May 16, 2012

Ski Areas’ Growing Interest in Bike Parks Could Create Opportunities for Retailers

Six months ago, President Obama signed the Ski Area Recreational Opportunity Enhancement Act, which was shaped with a lead role from the National Ski Area Association (NSAA) and support from Outdoor Industry Association® (OIA). Already some of the benefits of this legislation are becoming evident, notably in the form of more ski area talking about expanding mountain biking operations, which will create opportunities for bicycle retail stores at mountain bases.

Many large ski areas are planning to make significant investments in lift-assisted mountain bike trail systems in the coming year thanks to the legislation, which makes it easier for ski areas to develop year-round amenities on land they lease from the U.S. Forest Service. Leading consultants say they are urging resorts to partner with local bike dealers to provide repair and product expertise. About 20 percent of outdoor specialty retailers stock cycling SKUs, according to the 2011 Retailer Benchmarking Report published by OIA.

The bill amended the National Forest Ski Area Permit Act of 1986 to specifically name zip lines, mountain bike terrain parks and trails, Frisbee golf courses, and ropes courses as potentially permitted summer activities.

While the permitting process for such parks remains complex, the bill immediately solidified interest in bike parks among ski resort operators. Within weeks of passage, the NSAA signed a Memorandum of Understanding with the International Mountain Bicycling Association that calls for the non-profit group to promote parks operated by NSAA members. The potential of bike parks has since been featured as the cover story of the NSAA Journal. In addition, bike parks emerged as a hot topic during NSAA’s 2012 annual conference in May, according to Dave Kelly, a principle with Gravity Logic, which designs such parks.

“All the major resort operators have plans to have bike parks up and running in the next two years, and the ones that do already are not slowing down capital investment,” said Kelly.

While ski resorts have been developing bike parks on private land for decades, the commercial success of the Whistler Mountain Bike Park in British Columbia and the Trestle Bike Park at Winter Park Resort in Colorado have fanned the growing interest.

Opened in 1998, the Whistler Mountain Bike Park now attracts an estimated 130,000 visitors a year.
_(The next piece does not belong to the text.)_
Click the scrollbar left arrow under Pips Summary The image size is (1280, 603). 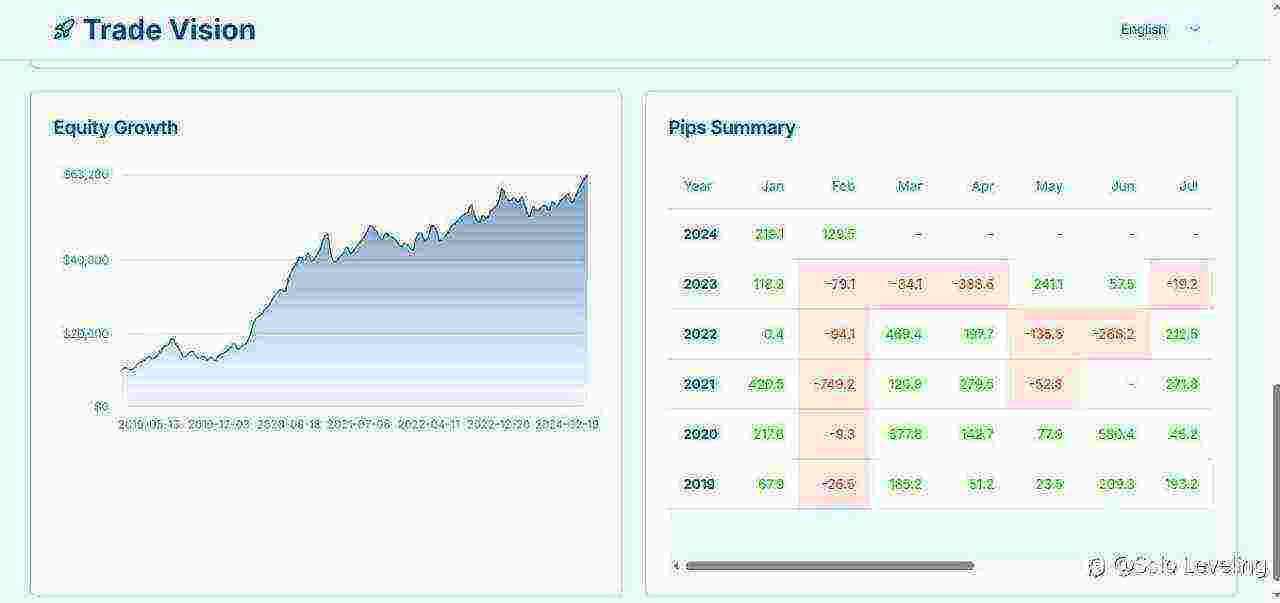[676, 565]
Five years after its launch, Trestle Bike Park is expected to draw about 30,000 riders and generate $1 million in sales this year. This includes more than $400,000 in sales of used bikes, T-shirts, jerseys, caps, socks and other logo wear, said Paul Mutch, who oversees the park.
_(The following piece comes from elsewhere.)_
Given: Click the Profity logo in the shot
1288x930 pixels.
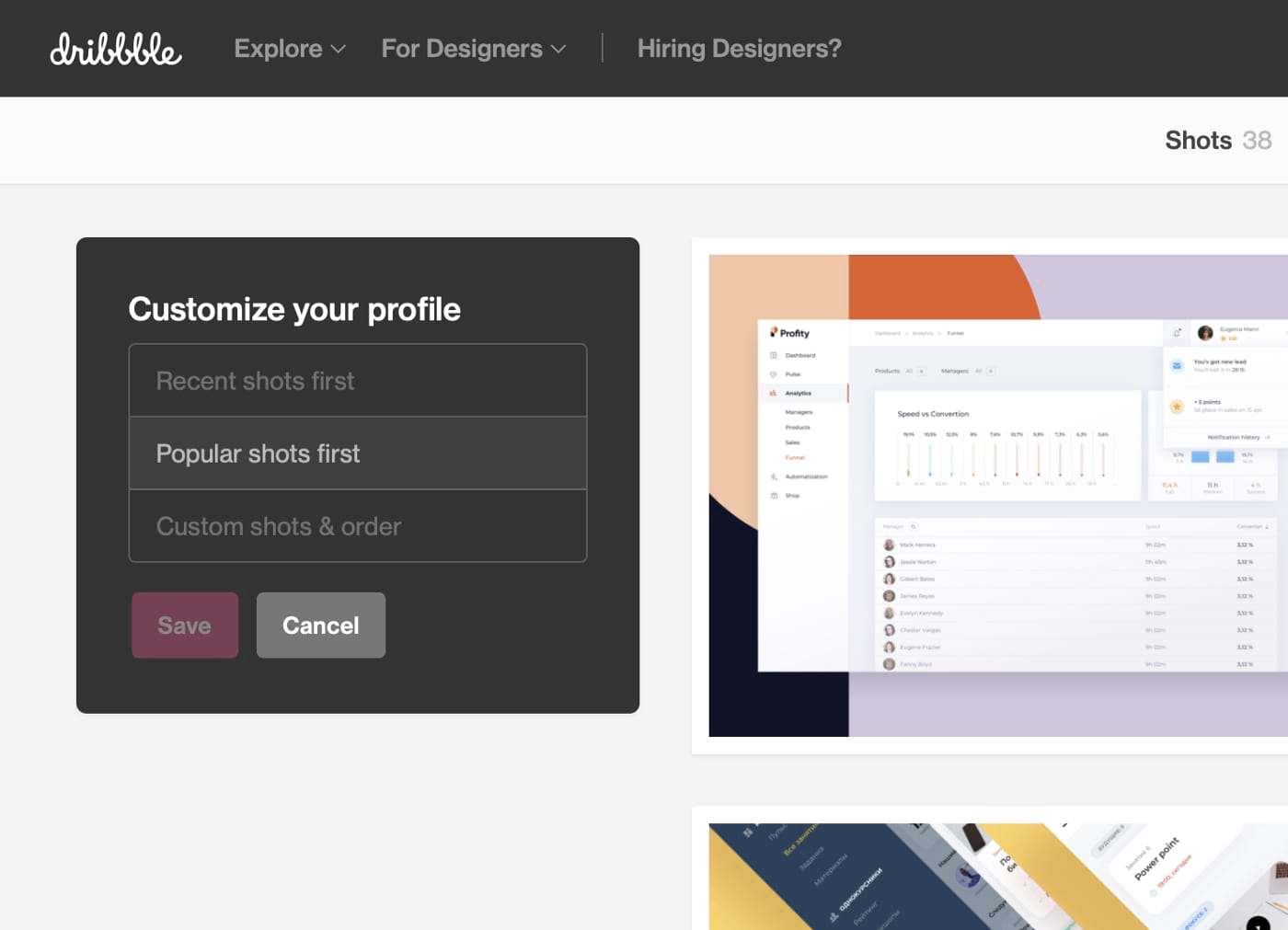Looking at the screenshot, I should tap(790, 333).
Beginning last summer, Mutch began leasing space at Trestle Bike Park to Denver-based independent bicycle dealer BikeSource to enhance customer service during the June to September season. Under the arrangement, Trestle focuses on renting bikes and selling lift tickets, logo wear and used rental and demo bikes, while BikeSource has rights to service rider’s personal bikes and sell new bikes and accessories.

Under the arrangement, BikeSource can send customers to Trestle to test ride demo bikes and Trestle sends customers to BikeSource for repair services and other needs. This arrangement has enabled BikeSource to expand sales of downhill and other high-end gravity bikes that typically feature burly frames and suspension and can cost thousands of dollars, said BikeSource President Marc Eisenberg. It has also boosted sales at the company’s Denver stores.

“So many of the people who go up there are Denver people,” said Eisenberg. “At the mountain, we are the emergency room. Down here in Denver we are the hospital. It helps with them getting to know us so that when we tell them they need a complete overhaul, they feel comfortable bringing it into our shop down here.”

Kelly and Mutch, who often consult on the same bike park projects, are urging other ski areas to pursue the same partnership model.

“Winter Park has no interest in being a bike shop and selling new bikes,” said Mutch, who also helped launch the Whistler Mountain Bike Park. “And we are so busy making sure our 250 bike fleet is in working shape that we really don’t want to be in the public repair business.”